Calculate your adjusted gross income by completing the first page of IRS Form 1040 through line 38 at the top of Page 2.
Enter the amount from line 38 of Form 1040 at line 2 of Schedule A.
Multiply line 2 of Schedule A by 7.5 percent and write the amount on line 3. This is the deductibility threshold for your medical and dental expenses.
Total all medical and dental expenses for the year and enter the amount on line 1 of Schedule A. Be sure to include premiums paid for dental insurance, dental prescriptions and costs for dental supplies purchased over the counter as well as your dentist bills.
Subtract line 3 from line 1 and enter the result, but not less than 0, on line 4. This is the amount of your tax deduction for medical and dental expenses.
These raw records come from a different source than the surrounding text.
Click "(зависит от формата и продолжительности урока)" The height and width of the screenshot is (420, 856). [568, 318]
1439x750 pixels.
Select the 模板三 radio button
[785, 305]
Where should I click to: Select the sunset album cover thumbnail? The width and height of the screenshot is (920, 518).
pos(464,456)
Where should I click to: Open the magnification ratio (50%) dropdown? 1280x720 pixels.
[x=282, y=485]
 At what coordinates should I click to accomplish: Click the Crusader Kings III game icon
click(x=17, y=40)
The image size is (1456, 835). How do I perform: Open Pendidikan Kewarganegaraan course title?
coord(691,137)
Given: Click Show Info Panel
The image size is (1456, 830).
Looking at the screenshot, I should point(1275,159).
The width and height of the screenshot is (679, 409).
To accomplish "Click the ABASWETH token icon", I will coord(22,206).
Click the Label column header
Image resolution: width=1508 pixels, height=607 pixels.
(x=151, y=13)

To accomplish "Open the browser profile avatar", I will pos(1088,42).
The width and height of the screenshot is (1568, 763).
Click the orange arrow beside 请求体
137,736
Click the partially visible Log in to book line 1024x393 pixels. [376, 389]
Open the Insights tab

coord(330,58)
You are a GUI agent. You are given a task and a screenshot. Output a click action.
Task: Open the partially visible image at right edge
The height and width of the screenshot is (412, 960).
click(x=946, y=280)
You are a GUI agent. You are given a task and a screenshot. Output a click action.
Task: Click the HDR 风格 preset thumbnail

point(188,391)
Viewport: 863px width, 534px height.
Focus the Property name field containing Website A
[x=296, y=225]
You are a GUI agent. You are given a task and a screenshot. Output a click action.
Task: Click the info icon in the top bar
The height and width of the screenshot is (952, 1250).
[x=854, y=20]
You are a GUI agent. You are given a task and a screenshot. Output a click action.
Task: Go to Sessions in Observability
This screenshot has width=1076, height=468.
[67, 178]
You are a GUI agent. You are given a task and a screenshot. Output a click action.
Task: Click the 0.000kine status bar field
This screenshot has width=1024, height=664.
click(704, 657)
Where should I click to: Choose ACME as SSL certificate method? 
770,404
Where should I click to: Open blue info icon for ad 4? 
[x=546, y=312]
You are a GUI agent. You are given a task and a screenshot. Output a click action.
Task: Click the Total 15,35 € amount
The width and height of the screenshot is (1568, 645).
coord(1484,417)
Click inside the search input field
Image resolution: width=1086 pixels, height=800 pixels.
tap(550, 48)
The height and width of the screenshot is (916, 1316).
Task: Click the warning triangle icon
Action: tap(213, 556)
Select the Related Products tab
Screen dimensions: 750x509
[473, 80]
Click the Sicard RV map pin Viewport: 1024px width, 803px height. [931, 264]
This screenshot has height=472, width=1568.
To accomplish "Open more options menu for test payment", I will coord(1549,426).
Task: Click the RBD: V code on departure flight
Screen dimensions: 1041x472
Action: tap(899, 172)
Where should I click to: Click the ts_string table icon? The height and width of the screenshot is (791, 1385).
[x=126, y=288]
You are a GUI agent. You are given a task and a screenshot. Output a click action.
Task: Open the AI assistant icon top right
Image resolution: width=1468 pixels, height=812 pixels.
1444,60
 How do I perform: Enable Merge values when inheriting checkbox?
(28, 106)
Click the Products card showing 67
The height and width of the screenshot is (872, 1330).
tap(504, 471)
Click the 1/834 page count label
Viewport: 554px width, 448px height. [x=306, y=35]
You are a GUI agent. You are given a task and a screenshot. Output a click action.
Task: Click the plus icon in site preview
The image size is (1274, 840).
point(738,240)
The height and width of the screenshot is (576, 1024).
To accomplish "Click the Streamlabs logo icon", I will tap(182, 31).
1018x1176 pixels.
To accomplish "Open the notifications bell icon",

Complete the remainder of Schedule A and file it with your Form 1040 to claim your tax deduction for dental expenses.
Use a folder or envelope clearly marked Dental and Medical Expenses to keep all documentation related to this tax deduction and file it with your other tax records for the current year.
Make sure that you do not deduct the same expenses in 2 separate years. Dental expenses are normally deductible in the tax year in which you pay them, as opposed to the tax year in which they are billed.